◆ Assignment
Leaving out the pictures, return word for word the stretch of entries below from the line holding "This screenshot has height=588, width=923." through the line holding "This screenshot has height=392, width=566.".

-------- Supplied material --------

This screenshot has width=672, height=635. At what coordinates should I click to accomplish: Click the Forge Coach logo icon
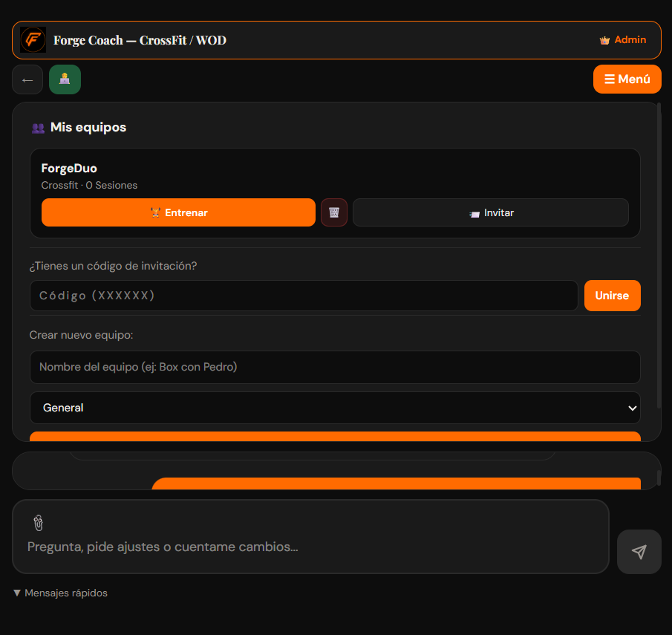pyautogui.click(x=33, y=40)
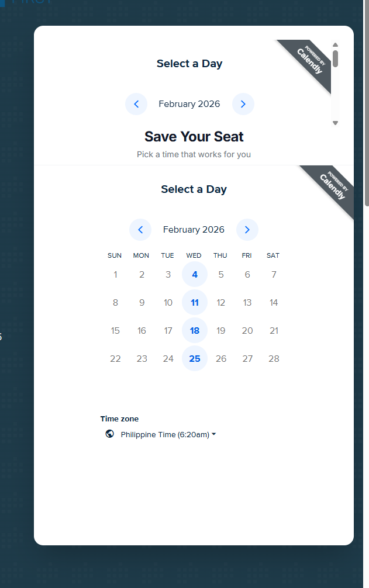Select Wednesday February 11
Viewport: 369px width, 588px height.
(195, 303)
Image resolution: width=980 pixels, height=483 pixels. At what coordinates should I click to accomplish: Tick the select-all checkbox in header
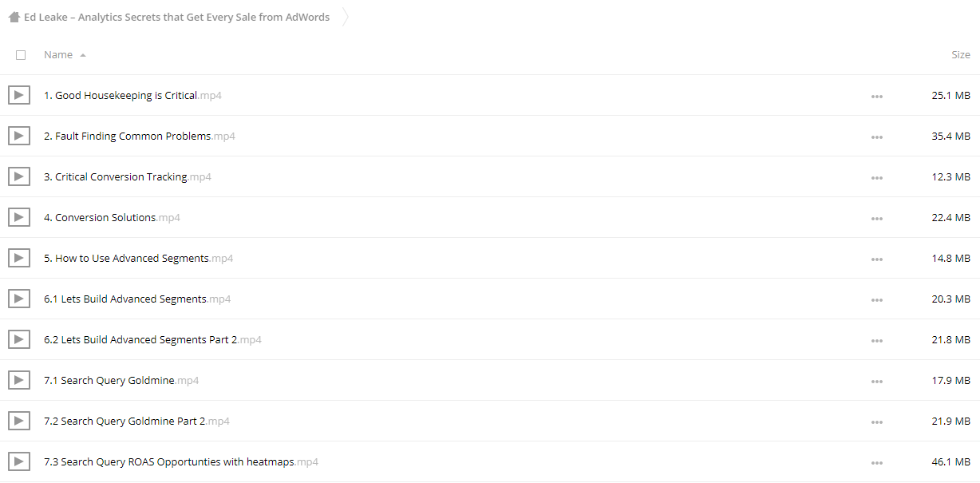pyautogui.click(x=21, y=55)
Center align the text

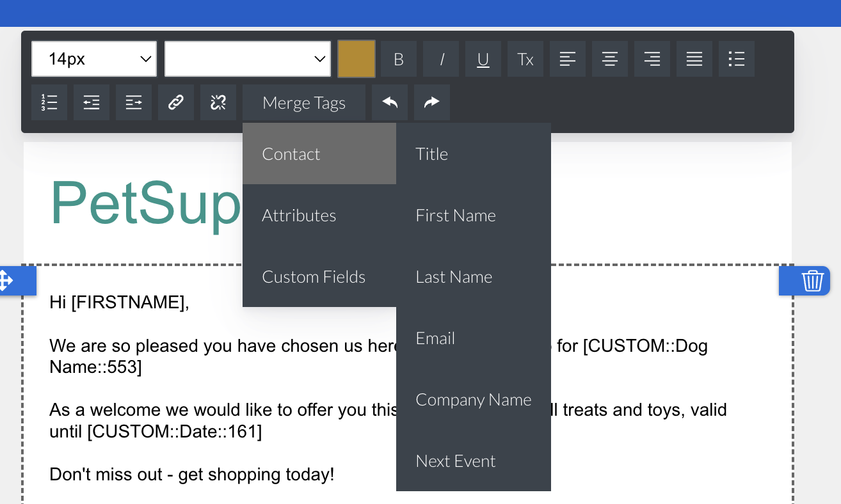[610, 59]
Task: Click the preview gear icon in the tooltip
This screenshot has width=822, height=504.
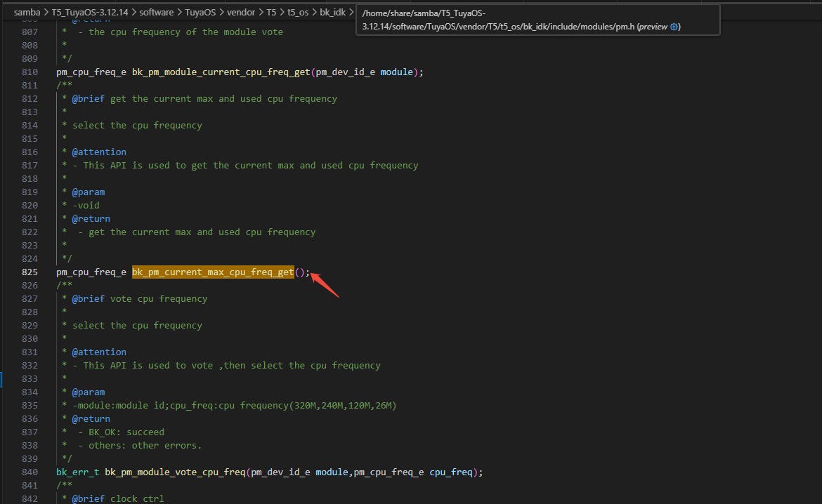Action: tap(674, 27)
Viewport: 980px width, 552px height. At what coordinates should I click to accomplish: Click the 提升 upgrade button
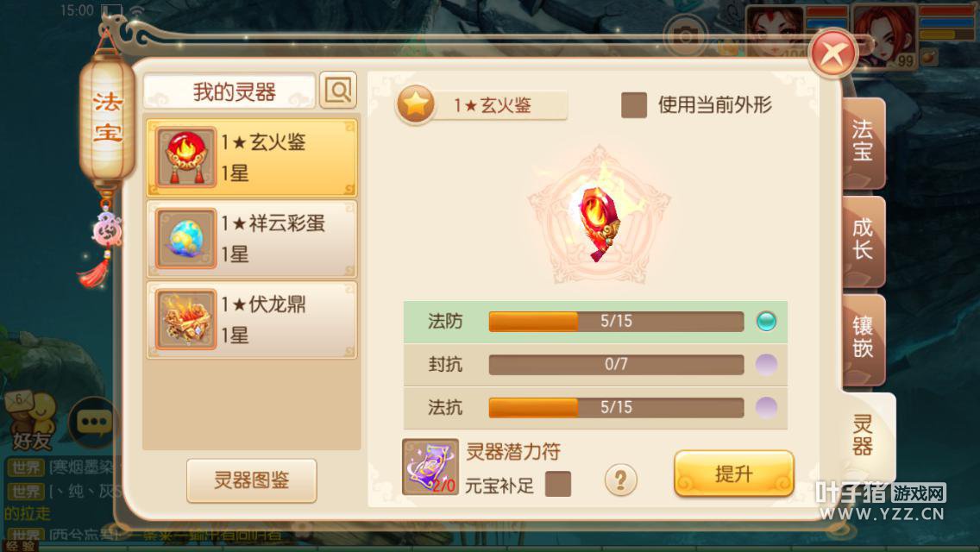(x=734, y=474)
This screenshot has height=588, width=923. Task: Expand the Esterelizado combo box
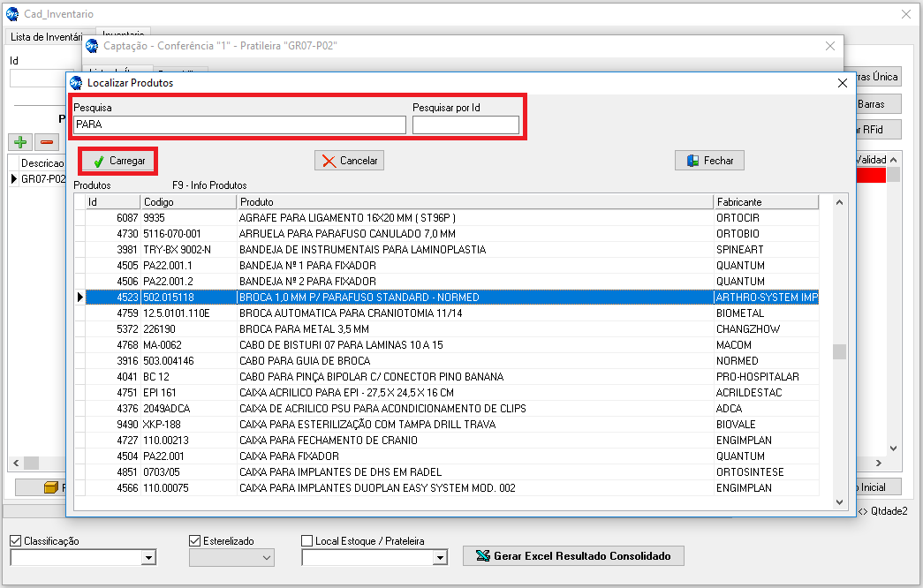pos(266,558)
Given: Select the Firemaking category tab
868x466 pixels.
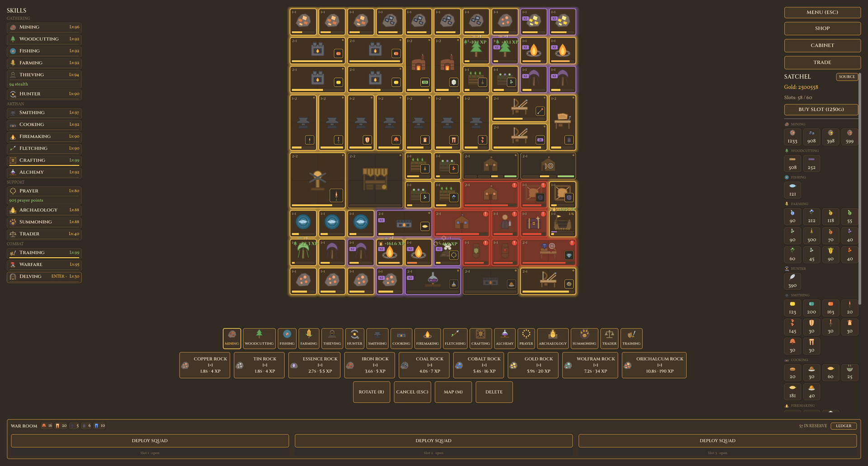Looking at the screenshot, I should (427, 339).
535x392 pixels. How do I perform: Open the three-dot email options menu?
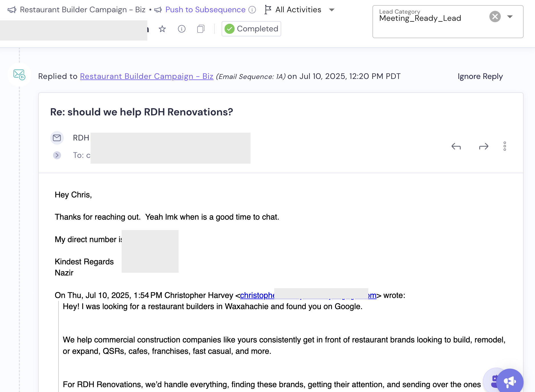(x=505, y=146)
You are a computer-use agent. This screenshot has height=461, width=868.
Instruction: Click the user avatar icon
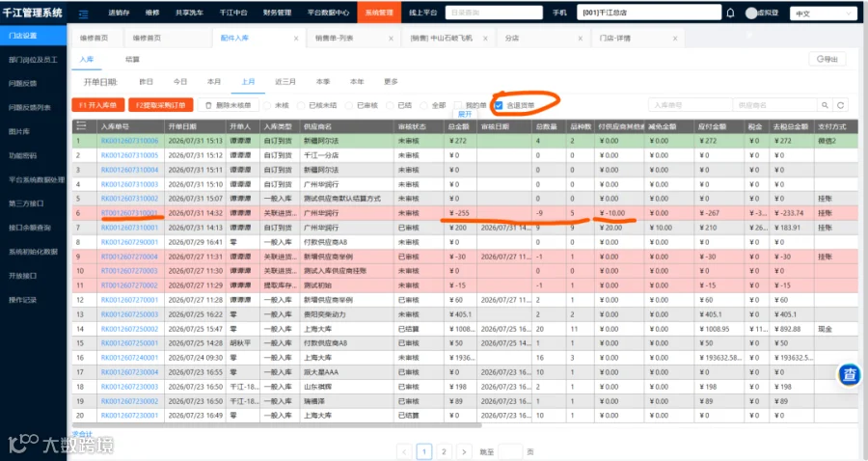coord(751,13)
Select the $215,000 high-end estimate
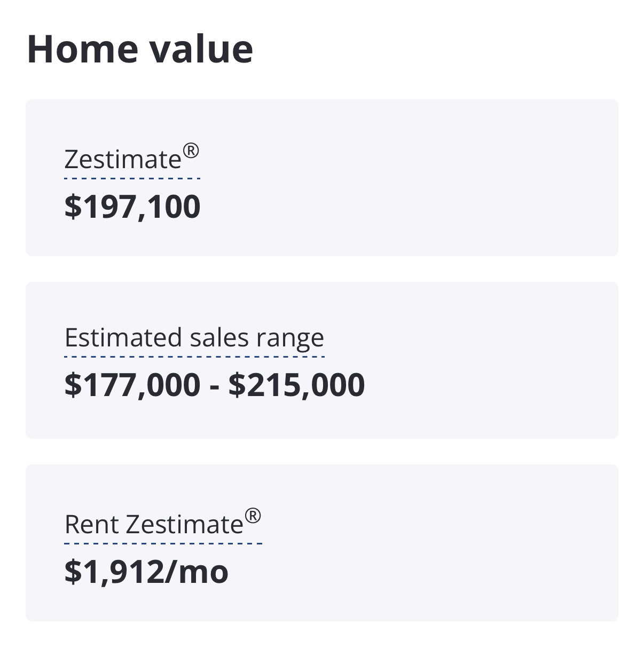This screenshot has height=648, width=644. click(x=297, y=385)
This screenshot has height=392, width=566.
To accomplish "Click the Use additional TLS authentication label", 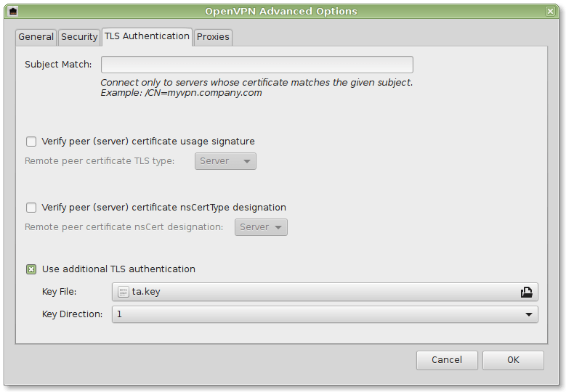I will click(x=118, y=269).
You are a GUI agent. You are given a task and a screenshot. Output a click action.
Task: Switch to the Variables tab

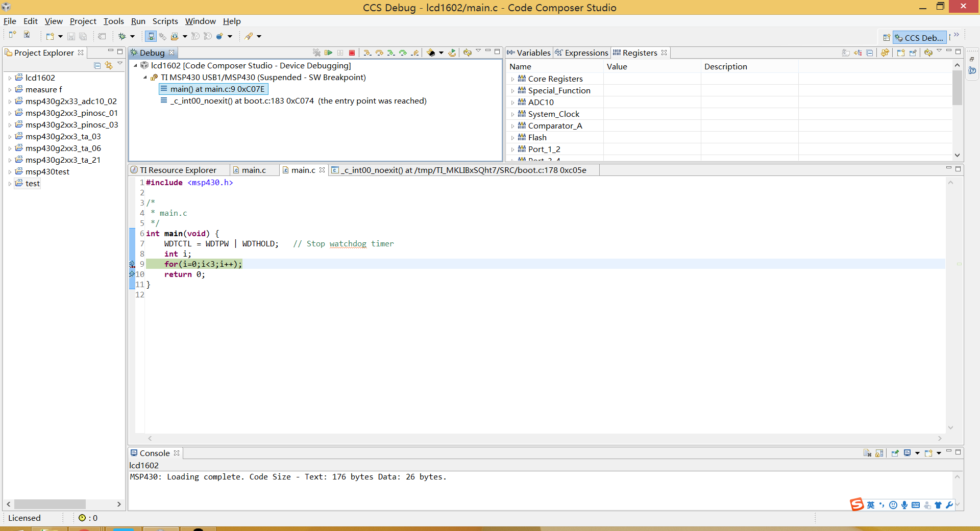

--------

◆ Result of this exercise
This screenshot has height=588, width=923. Task: Expand the Esterelizado combo box
pos(266,558)
Given: Select the Firemaking category tab
868x466 pixels.
Looking at the screenshot, I should (427, 339).
535x392 pixels. How do I perform: Open the three-dot email options menu?
(x=505, y=146)
You are a computer-use agent. This screenshot has height=461, width=868.
Instruction: Click the user avatar icon
coord(751,13)
Select the $215,000 high-end estimate
This screenshot has height=648, width=644. click(x=297, y=385)
This screenshot has height=392, width=566.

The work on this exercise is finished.